Exercise objective - Copy the records below line for line, keeping every character unchanged.

Record list -
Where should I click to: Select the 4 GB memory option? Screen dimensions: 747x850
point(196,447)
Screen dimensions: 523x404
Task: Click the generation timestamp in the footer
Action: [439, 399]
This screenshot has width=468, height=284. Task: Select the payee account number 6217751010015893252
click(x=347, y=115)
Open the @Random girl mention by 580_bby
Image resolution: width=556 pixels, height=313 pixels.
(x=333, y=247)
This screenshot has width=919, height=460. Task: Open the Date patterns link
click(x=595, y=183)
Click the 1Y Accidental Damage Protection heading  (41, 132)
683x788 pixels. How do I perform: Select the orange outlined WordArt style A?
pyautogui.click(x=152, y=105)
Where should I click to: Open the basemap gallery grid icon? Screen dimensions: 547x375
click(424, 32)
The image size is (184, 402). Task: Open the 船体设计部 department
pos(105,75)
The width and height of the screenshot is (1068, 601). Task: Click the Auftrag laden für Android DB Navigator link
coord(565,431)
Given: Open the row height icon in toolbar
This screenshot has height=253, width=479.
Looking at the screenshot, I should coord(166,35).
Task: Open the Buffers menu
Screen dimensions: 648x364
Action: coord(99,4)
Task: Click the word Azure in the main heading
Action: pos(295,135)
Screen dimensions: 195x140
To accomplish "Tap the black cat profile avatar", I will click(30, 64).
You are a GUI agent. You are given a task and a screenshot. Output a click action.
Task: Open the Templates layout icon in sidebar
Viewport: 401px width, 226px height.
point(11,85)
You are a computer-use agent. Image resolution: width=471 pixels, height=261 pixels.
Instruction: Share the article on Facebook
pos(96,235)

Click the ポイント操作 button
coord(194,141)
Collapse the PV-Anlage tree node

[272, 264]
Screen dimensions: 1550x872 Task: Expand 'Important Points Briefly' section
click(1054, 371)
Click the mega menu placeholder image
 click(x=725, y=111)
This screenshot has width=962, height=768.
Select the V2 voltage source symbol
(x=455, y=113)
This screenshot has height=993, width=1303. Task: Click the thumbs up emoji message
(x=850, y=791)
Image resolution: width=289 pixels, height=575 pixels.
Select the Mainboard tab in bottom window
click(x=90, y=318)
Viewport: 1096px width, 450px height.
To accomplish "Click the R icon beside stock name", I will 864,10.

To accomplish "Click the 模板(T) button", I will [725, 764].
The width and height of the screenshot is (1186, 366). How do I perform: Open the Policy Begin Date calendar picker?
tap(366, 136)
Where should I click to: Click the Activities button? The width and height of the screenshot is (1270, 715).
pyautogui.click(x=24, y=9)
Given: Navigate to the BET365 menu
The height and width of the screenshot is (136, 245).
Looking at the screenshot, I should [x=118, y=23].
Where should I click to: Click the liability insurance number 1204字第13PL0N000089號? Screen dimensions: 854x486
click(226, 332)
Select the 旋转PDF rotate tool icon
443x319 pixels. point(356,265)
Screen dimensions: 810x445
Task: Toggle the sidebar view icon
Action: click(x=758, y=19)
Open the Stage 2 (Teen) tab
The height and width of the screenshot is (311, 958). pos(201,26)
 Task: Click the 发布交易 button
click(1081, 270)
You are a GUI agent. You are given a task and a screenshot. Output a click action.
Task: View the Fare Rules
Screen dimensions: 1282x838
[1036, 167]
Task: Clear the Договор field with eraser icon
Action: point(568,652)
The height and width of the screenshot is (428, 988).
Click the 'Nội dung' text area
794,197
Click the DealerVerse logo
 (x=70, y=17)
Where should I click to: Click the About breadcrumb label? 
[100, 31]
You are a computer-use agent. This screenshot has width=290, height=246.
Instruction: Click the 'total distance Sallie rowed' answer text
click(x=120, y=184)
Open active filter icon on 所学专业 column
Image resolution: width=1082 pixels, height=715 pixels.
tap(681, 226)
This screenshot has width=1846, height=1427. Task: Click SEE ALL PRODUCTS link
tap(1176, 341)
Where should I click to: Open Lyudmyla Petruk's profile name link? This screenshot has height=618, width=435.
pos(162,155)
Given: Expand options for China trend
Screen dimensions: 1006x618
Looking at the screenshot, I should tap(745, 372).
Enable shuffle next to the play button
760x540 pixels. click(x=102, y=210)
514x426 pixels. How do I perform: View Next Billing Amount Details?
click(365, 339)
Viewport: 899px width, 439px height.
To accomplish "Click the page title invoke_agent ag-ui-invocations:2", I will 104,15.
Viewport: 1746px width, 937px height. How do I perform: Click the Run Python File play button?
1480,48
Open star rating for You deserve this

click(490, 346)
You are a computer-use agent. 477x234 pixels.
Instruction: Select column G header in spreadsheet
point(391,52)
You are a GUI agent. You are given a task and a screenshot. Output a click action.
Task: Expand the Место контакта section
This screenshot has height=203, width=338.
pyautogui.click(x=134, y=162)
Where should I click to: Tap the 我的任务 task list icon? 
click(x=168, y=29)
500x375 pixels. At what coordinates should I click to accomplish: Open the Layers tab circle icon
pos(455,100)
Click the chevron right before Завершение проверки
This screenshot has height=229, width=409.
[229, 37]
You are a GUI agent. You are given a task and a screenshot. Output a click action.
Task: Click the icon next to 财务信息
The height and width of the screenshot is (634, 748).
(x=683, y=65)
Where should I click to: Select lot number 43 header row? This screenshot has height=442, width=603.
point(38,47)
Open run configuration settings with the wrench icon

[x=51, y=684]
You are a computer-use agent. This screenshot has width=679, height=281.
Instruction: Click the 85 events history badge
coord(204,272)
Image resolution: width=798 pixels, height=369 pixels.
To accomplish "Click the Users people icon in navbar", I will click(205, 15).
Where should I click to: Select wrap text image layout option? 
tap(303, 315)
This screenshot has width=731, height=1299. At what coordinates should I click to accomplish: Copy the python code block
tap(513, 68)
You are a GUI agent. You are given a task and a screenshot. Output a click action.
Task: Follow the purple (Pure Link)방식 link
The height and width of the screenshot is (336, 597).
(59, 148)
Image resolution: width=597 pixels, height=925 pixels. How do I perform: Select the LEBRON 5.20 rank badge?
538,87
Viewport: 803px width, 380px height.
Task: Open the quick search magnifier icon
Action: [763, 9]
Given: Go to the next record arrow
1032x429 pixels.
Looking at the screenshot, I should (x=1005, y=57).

Exercise solution -
Where should I click to: Select the 4 GB memory option? Screen dimensions: 747x850
point(196,447)
Screen dimensions: 523x404
Task: Click the generation timestamp in the footer
Action: [439, 399]
This screenshot has width=468, height=284. Task: Select the payee account number 6217751010015893252
click(x=347, y=115)
Open the @Random girl mention by 580_bby
Image resolution: width=556 pixels, height=313 pixels.
(x=333, y=247)
This screenshot has width=919, height=460. Task: Open the Date patterns link
click(x=595, y=183)
Click the 1Y Accidental Damage Protection heading  (41, 132)
683x788 pixels. How do I perform: Select the orange outlined WordArt style A?
pyautogui.click(x=152, y=105)
Where should I click to: Open the basemap gallery grid icon? Screen dimensions: 547x375
click(424, 32)
The image size is (184, 402). Task: Open the 船体设计部 department
pos(105,75)
The width and height of the screenshot is (1068, 601). Task: Click the Auftrag laden für Android DB Navigator link
coord(565,431)
Given: Open the row height icon in toolbar
This screenshot has height=253, width=479.
Looking at the screenshot, I should coord(166,35).
Task: Open the Buffers menu
Screen dimensions: 648x364
Action: coord(99,4)
Task: Click the word Azure in the main heading
Action: pos(295,135)
Screen dimensions: 195x140
To accomplish "Tap the black cat profile avatar", I will click(30, 64).
You are a GUI agent. You are given a task and a screenshot. Output a click action.
Task: Open the Templates layout icon in sidebar
Viewport: 401px width, 226px height.
point(11,85)
You are a computer-use agent. Image resolution: width=471 pixels, height=261 pixels.
Instruction: Share the article on Facebook
pos(96,235)

Click the ポイント操作 button
coord(194,141)
Collapse the PV-Anlage tree node

[272, 264]
Screen dimensions: 1550x872 Task: Expand 'Important Points Briefly' section
click(1054, 371)
Click the mega menu placeholder image
 click(x=725, y=111)
This screenshot has width=962, height=768.
Select the V2 voltage source symbol
(x=455, y=113)
This screenshot has height=993, width=1303. Task: Click the thumbs up emoji message
(x=850, y=791)
Image resolution: width=289 pixels, height=575 pixels.
Select the Mainboard tab in bottom window
click(x=90, y=318)
Viewport: 1096px width, 450px height.
To accomplish "Click the R icon beside stock name", I will 864,10.

To accomplish "Click the 模板(T) button", I will [725, 764].
The width and height of the screenshot is (1186, 366). How do I perform: Open the Policy Begin Date calendar picker?
tap(366, 136)
Where should I click to: Click the Activities button? The width and height of the screenshot is (1270, 715).
pyautogui.click(x=24, y=9)
Given: Navigate to the BET365 menu
The height and width of the screenshot is (136, 245).
Looking at the screenshot, I should [x=118, y=23].
Where should I click to: Click the liability insurance number 1204字第13PL0N000089號? Screen dimensions: 854x486
click(226, 332)
Select the 旋转PDF rotate tool icon
443x319 pixels. point(356,265)
Screen dimensions: 810x445
Task: Toggle the sidebar view icon
Action: click(x=758, y=19)
Open the Stage 2 (Teen) tab
The height and width of the screenshot is (311, 958). pos(201,26)
 Task: Click the 发布交易 button
click(1081, 270)
You are a GUI agent. You are given a task and a screenshot. Output a click action.
Task: View the Fare Rules
Screen dimensions: 1282x838
[1036, 167]
Task: Clear the Договор field with eraser icon
Action: point(568,652)
The height and width of the screenshot is (428, 988).
Click the 'Nội dung' text area
794,197
Click the DealerVerse logo
 (x=70, y=17)
Where should I click to: Click the About breadcrumb label? 
[100, 31]
You are a computer-use agent. This screenshot has width=290, height=246.
Instruction: Click the 'total distance Sallie rowed' answer text
click(x=120, y=184)
Open active filter icon on 所学专业 column
Image resolution: width=1082 pixels, height=715 pixels.
tap(681, 226)
This screenshot has width=1846, height=1427. Task: Click SEE ALL PRODUCTS link
tap(1176, 341)
Where should I click to: Open Lyudmyla Petruk's profile name link? This screenshot has height=618, width=435.
pos(162,155)
Given: Expand options for China trend
Screen dimensions: 1006x618
Looking at the screenshot, I should tap(745, 372).
Enable shuffle next to the play button
760x540 pixels. click(x=102, y=210)
514x426 pixels. How do I perform: View Next Billing Amount Details?
click(365, 339)
Viewport: 899px width, 439px height.
To accomplish "Click the page title invoke_agent ag-ui-invocations:2", I will 104,15.
Viewport: 1746px width, 937px height. How do I perform: Click the Run Python File play button?
1480,48
Open star rating for You deserve this

click(490, 346)
You are a computer-use agent. 477x234 pixels.
Instruction: Select column G header in spreadsheet
point(391,52)
You are a GUI agent. You are given a task and a screenshot. Output a click action.
Task: Expand the Место контакта section
This screenshot has height=203, width=338.
pyautogui.click(x=134, y=162)
Where should I click to: Tap the 我的任务 task list icon? 
click(x=168, y=29)
500x375 pixels. At what coordinates should I click to accomplish: Open the Layers tab circle icon
pos(455,100)
Click the chevron right before Завершение проверки
This screenshot has height=229, width=409.
[229, 37]
You are a GUI agent. You are given a task and a screenshot. Output a click action.
Task: Click the icon next to 财务信息
The height and width of the screenshot is (634, 748).
(x=683, y=65)
Where should I click to: Select lot number 43 header row? This screenshot has height=442, width=603.
point(38,47)
Open run configuration settings with the wrench icon

[x=51, y=684]
You are a computer-use agent. This screenshot has width=679, height=281.
Instruction: Click the 85 events history badge
coord(204,272)
Image resolution: width=798 pixels, height=369 pixels.
To accomplish "Click the Users people icon in navbar", I will click(205, 15).
Where should I click to: Select wrap text image layout option? 
tap(303, 315)
This screenshot has width=731, height=1299. At what coordinates should I click to accomplish: Copy the python code block
tap(513, 68)
You are a GUI agent. You are given a task and a screenshot. Output a click action.
Task: Follow the purple (Pure Link)방식 link
The height and width of the screenshot is (336, 597).
(59, 148)
Image resolution: width=597 pixels, height=925 pixels. How do I perform: Select the LEBRON 5.20 rank badge?
538,87
Viewport: 803px width, 380px height.
Task: Open the quick search magnifier icon
Action: [763, 9]
Given: Go to the next record arrow
1032x429 pixels.
Looking at the screenshot, I should (x=1005, y=57).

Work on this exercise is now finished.